In November 1979, 82,000 people were employed directly in mining operations, representing 1.33 per cent of the work force, as I said earlier, compared with 79,000 in August 1975, or 1.35 per cent of the work force- a decrease of 0.02 per cent in just over four years. If we are to be dependent upon employment growth in the minerals sector to soak up massive levels of unemployment, we will reach the situation that the former Minister for Employment and Industrial Relations predicted in September 1 978 of unemployment being a real challenge to the social fabric of our society. The situation in manufacturing industry holds little hope for immediate growth. By November 1979 the number of people employed in this sector was 41,700 less than those employed in August 1975. The percentage of the work force employed has fallen from 21.6 per cent to 19.5 per cent Over this period. Between August 1976 and August 1978, 67,000 jobs were lost in manufacturing. The construction industry shed 17,700 jobs during this period while the wholesale and retail trade and transport industries lost 8,000 and 35,000 respectively. In total, these sectors shed 96,900 jobs over this two-year period.

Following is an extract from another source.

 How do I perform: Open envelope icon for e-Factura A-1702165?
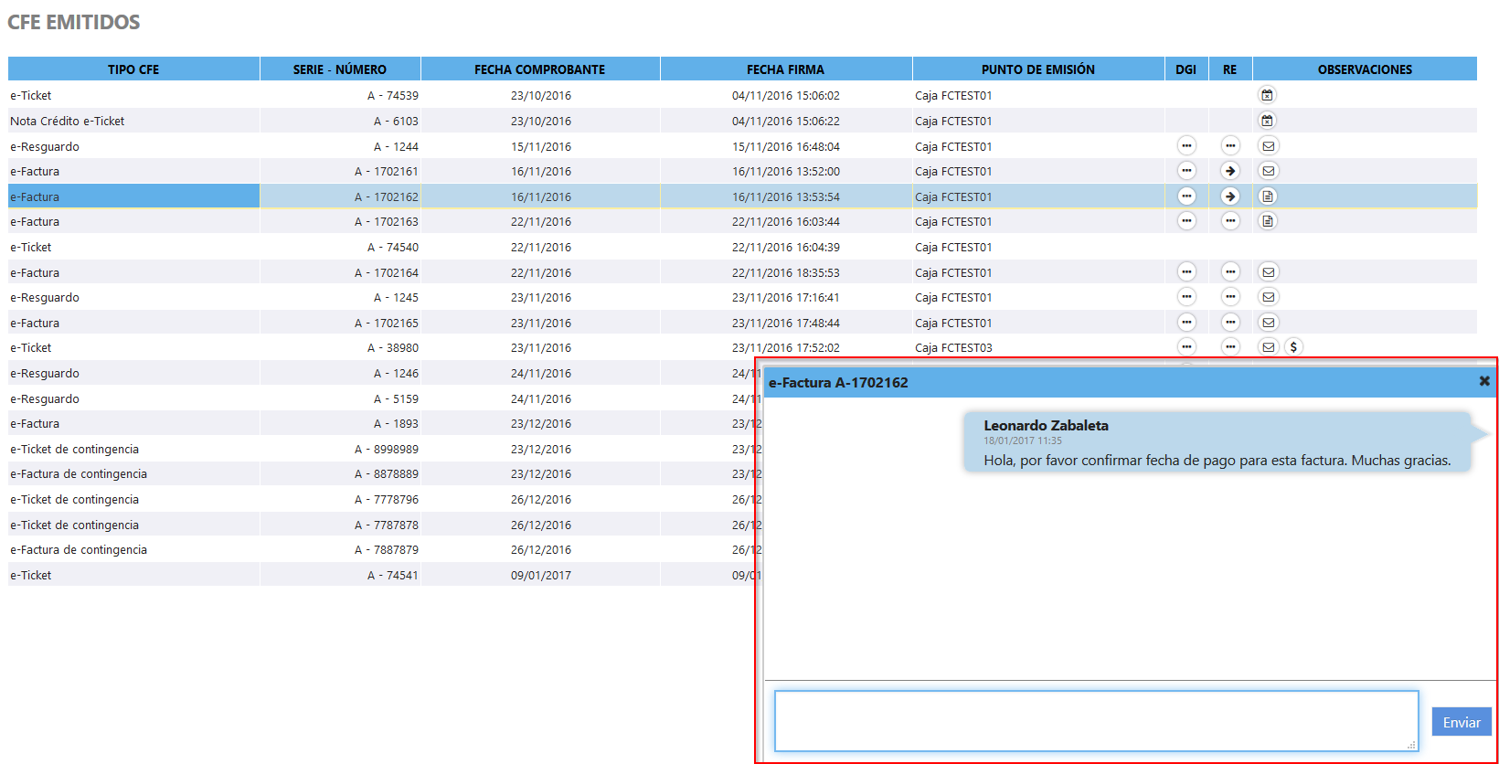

I wonder whether employees in these industries share the Minister’s optimism. Certainly the previous Minister did not. He in fact argued that the bulk of future jobs would have to come from the services sector. Employees in this sector are faced with a dual threat to their job security- on the one hand, the effects of the microprocessor and, on the other, savage cuts in public expenditure which restrict employment growth in community services and public administration. In just over four years, as I said earlier, this Government handed out $2.5 billion to the private sector by tax handouts, investment allowances et cetera. We were told that this would provide jobs for all and would get the private sector moving again. As I have told the House, very few jobs in the private sector have been created by all those initiatives. This means that we have spent an amount approaching $200,000 for every job we have created in this area.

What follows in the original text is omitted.